The red notice request came just one day after Dündar, the former editor of the Turkish daily Cumhuriyet, was nominated for the Nobel Peace Prize. He decided to stay in Germany in 2016 after being prosecuted on charges of “divulging state secrets for espionage purposes” and “assisting a terrorist organization.”
The new PKK propaganda charge is based on a speech he gave in Diyarbakır on 24 April 2016 in which he criticized the harassment of critical journalists and accused pro-government journalists of being accomplices to war crimes by supporting the government’s military operations in Turkey’s Kurdish provinces.
The grounds given by the Diyarbakır prosecutor’s office for seeking the Interpol red notice was its inability to question Dündar in connection with this charge.
“There is an urgent need for reforms at Interpol, especially as regards the ‘red notices’ that are too often used by governments to hunt down political opponents abroad,” RSF editor in chief Virginie Dangles said.
“Interpol must not be coopted into assisting the Turkish government’s attempts to extend its persecution beyond its borders. And the Turkish authorities must stop hounding Can Dündar, a leading figure in the fight for media freedom, and all the other journalists who have been unjustly prosecuted.”

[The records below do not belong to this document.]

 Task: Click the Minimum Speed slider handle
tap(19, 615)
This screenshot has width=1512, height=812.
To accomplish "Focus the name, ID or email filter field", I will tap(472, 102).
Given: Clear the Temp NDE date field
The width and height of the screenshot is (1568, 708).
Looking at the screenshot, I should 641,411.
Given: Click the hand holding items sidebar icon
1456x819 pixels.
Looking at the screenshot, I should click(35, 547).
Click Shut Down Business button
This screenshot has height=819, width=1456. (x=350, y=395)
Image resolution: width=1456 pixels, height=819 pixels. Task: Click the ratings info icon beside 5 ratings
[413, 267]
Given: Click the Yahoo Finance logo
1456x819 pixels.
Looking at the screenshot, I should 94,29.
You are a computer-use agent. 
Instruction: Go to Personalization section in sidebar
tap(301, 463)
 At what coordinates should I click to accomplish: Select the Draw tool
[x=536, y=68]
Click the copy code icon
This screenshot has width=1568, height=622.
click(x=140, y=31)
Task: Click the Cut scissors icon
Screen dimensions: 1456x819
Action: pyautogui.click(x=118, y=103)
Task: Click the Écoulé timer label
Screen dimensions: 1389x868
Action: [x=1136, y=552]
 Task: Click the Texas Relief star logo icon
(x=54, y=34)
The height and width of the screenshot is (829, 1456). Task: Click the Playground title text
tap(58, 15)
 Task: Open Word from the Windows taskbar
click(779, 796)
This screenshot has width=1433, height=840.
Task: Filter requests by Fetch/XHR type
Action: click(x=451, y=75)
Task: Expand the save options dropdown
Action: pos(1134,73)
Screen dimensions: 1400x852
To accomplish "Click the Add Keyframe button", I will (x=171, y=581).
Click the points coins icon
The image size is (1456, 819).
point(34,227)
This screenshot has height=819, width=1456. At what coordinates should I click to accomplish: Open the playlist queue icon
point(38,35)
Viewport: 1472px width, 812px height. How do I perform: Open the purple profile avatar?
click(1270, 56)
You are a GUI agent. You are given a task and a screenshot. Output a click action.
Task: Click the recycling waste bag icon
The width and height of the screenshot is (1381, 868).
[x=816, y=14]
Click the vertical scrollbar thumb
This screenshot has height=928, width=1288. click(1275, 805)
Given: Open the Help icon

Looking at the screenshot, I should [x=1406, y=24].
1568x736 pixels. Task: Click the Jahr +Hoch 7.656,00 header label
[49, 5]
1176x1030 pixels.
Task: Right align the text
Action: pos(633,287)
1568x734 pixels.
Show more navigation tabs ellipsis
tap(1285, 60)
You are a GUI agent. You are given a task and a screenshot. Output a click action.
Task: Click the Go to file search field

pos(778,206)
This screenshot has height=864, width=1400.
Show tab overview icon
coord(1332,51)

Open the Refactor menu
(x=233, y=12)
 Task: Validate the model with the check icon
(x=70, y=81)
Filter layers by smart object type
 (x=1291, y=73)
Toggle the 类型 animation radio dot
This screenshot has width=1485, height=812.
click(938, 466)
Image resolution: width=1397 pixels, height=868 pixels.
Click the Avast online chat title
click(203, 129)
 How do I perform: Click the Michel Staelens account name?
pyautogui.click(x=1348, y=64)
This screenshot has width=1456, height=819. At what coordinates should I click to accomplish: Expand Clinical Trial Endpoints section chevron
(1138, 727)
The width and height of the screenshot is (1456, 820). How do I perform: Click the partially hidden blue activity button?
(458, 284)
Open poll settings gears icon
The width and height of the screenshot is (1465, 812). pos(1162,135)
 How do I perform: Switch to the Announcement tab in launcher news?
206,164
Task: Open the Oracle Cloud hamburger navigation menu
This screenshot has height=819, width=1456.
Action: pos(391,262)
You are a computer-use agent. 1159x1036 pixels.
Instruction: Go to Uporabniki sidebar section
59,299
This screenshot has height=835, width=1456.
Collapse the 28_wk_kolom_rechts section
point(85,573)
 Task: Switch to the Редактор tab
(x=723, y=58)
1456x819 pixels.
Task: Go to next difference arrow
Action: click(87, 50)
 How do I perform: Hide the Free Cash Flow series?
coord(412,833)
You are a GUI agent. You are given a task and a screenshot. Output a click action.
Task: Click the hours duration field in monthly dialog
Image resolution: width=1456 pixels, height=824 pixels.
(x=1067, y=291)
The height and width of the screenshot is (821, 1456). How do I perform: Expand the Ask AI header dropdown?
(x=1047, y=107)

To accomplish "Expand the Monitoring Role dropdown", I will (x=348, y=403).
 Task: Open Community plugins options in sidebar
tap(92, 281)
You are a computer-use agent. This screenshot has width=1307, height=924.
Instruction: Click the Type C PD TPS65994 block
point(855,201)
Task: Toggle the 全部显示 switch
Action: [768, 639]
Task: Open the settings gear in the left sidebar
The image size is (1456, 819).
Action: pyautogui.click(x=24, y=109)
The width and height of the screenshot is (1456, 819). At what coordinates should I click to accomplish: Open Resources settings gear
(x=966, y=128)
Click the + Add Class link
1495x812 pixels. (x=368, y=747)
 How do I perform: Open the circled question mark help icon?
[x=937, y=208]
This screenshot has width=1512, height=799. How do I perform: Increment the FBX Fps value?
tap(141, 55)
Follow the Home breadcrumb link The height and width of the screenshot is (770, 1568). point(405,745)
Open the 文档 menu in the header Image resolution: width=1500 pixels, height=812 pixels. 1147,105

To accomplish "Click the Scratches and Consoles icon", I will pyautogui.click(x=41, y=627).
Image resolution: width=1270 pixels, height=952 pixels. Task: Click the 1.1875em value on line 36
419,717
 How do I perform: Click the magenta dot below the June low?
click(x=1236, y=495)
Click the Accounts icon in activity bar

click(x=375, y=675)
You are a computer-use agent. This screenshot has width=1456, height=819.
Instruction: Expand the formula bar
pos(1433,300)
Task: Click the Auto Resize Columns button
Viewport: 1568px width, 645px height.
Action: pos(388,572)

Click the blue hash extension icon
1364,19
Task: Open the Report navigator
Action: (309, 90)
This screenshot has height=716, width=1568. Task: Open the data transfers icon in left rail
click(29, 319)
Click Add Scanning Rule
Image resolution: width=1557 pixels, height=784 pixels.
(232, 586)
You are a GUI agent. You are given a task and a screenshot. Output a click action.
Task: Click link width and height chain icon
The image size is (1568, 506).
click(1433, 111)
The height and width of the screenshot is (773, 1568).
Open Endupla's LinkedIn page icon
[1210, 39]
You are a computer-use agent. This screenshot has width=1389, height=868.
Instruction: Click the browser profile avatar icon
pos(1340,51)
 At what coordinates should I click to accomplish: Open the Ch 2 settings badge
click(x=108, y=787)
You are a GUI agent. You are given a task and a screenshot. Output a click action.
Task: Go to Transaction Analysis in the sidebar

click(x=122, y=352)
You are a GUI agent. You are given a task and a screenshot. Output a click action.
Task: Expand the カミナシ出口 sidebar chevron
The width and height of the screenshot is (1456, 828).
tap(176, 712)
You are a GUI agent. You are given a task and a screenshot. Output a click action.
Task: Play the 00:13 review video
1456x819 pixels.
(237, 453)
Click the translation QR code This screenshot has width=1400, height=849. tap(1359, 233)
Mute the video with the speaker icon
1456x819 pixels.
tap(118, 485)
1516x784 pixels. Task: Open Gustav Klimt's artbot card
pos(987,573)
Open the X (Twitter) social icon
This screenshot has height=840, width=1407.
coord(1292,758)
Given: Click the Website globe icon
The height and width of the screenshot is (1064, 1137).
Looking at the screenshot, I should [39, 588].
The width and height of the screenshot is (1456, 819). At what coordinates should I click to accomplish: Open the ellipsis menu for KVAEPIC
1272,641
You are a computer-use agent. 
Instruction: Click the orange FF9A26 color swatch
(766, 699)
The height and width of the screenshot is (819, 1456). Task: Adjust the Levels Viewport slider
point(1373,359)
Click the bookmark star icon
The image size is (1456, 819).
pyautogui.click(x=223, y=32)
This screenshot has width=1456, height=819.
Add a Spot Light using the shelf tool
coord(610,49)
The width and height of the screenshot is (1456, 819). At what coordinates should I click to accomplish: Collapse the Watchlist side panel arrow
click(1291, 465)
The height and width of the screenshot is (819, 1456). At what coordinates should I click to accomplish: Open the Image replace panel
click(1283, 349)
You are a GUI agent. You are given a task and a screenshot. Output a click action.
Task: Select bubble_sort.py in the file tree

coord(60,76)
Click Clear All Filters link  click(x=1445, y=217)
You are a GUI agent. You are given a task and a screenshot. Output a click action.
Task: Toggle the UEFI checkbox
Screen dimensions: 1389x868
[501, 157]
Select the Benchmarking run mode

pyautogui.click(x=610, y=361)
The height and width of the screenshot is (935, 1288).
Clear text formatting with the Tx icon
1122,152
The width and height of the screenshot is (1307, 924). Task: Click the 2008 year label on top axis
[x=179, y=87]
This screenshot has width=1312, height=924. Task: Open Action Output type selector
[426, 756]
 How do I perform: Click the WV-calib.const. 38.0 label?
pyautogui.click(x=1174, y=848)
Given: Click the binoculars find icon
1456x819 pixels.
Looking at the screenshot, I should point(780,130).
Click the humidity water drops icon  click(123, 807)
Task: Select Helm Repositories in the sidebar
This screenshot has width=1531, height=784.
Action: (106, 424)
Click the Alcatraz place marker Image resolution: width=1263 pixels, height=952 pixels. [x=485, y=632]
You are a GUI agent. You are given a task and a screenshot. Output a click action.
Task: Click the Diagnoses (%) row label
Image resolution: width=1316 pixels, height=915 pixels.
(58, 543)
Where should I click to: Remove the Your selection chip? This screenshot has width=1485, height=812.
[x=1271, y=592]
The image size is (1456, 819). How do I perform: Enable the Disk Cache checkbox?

The number of Interpol red notices has grown almost five-fold in the past decade, from 2,804 in 2006 to 12,878 in 2016, prompting criticism from civil society groups that has finally received some attention.
Interpol began reinforcing its appeal mechanism in 2015 but much remains to be done, both as regards putting the reforms into practice and providing better filtering of requests from repressive states.
This was stressed in an April 2017 resolution by the Parliamentary Assembly of the Council of Europe, which called on Interpol “to continue improving its red notice procedure in order to prevent and redress abuses even more effectively.”
After spending nearly 100 days in detention in late 2015 and early 2016, Dündar was sentenced to five years and ten months in prison in May 2016 (along with fellow Cumhuriyet journalist Erdem Gül) on the charge of “divulging state secrets.” The court let him remain free pending the outcome of his appeal, but he was the target of a murder attempt as he left the courthouse.
Dündar fled the country immediately after the July 2016 coup attempt, which triggered an unprecedented purge against critical media outlets. He and Gül are still also being prosecuted on a charge of collaborating and supporting “the FETÖ terrorist organization” (the Gülen Movement). The next hearing in the case is scheduled for 4 October.
Turkey is ranked 155th out of 180 countries in RSF’s 2017 World Press Freedom Index.